West China Hospital, Sichuan University, Chengdu, Sichuan, China.
Diabetes. 2023 Jun 1;72(6):703-714. doi: 10.2337/db22-0860.
Genetic modification of non-β-cells to produce insulin is a promising therapeutic strategy for type 1 diabetes; however, it is associated with issues, including biosafety and precise regulation of insulin supply. In this study, a glucose-activated single-strand insulin analog (SIA) switch (GAIS) was constructed to achieve repeatable pulse activation of SIA secretion in response to hyperglycemia. In the GAIS system, the conditional aggregation domain-furin cleavage sequence-SIA fusion protein was encoded by the intramuscularly delivered plasmid and temporarily kept in the endoplasmic reticulum (ER) because it binds to the GRP78 protein; then, upon hyperglycemia, the SIA was released and secreted into the blood. In vitro and in vivo experiments systematically demonstrated the effects of the GAIS system, including glucose-activated and repeatable SIA secretion, long-term precise blood glucose control, recovered HbA1c levels, improved glucose tolerance, and ameliorated oxidative stress. Additionally, this system offers sufficient biosafety, as evidenced by the assays of immunological and inflammatory safety, ER stress, and histological evaluation. Compared with the viral delivery/expression system, the ex vivo implantation of engineered cells, and the exogenous inducer system, the GAIS system combines the advantages of biosafety, effectiveness, persistence, precision, and convenience, providing therapeutic potential for the treatment of type 1 diabetes.
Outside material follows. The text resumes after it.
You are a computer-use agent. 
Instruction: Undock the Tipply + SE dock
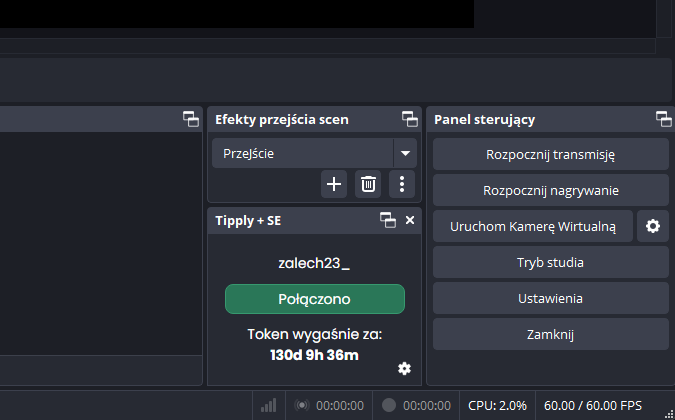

We undertook this study to establish a glucose-responsive single-strand insulin analog (SIA) self-supply system in vivo. We sought to determine whether the endoplasmic reticulum (ER) can serve as a safe and temporary repository to store designed fusion proteins and release SIAs under hyperglycemic conditions for efficient blood glucose regulation. The intramuscularly expressed plasmid-encoded conditional aggregation domain-furin cleavage sequence-SIA fusion protein can be temporarily stored in the ER, and the SIA can be released under the stimulation of hyperglycemia, resulting in efficient and long-term regulation of stable blood glucose in mice with type 1 diabetes (T1D). The glucose-activated SIA switch system provides applicable potential for T1D therapy, integrating regulation and monitoring of blood glucose levels.
将非β细胞基因改造以产生胰岛素是治疗 1 型糖尿病的一种有前途的治疗策略;然而,它与包括生物安全性和胰岛素供应的精确调节在内的问题相关。在这项研究中,构建了葡萄糖激活的单链胰岛素类似物(SIA)开关(GAIS),以实现对高血糖的 SIA 分泌的可重复脉冲激活。在 GAIS 系统中,条件聚集域-弗林裂解序列-SIA 融合蛋白由肌肉内递送的质粒编码,并由于与 GRP78 蛋白结合而暂时保留在内质网(ER)中;然后,在高血糖时,SIA 被释放并分泌到血液中。体外和体内实验系统地证明了 GAIS 系统的效果,包括葡萄糖激活和可重复的 SIA 分泌、长期精确的血糖控制、恢复的 HbA1c 水平、改善的葡萄糖耐量和氧化应激的改善。此外,该系统具有足够的生物安全性,免疫和炎症安全性、ER 应激和组织学评估的检测结果证实了这一点。与病毒递送/表达系统、工程细胞的体外植入和外源性诱导剂系统相比,GAIS 系统结合了生物安全性、有效性、持久性、精确性和便利性的优点,为 1 型糖尿病的治疗提供了治疗潜力。
我们进行了这项研究,以在体内建立葡萄糖响应的单链胰岛素类似物(SIA)自供系统。我们试图确定内质网(ER)是否可以作为安全且临时的储存库,以在高血糖条件下储存设计的融合蛋白并释放 SIA,以有效调节血糖。肌肉内表达的质粒编码的条件聚集域-弗林裂解序列-SIA 融合蛋白可以暂时储存在 ER 中,并且可以在高血糖的刺激下释放 SIA,从而在 1 型糖尿病(T1D)小鼠中有效且长期调节稳定的血糖。葡萄糖激活的 SIA 开关系统为 T1D 治疗提供了应用潜力,整合了血糖水平的调节和监测。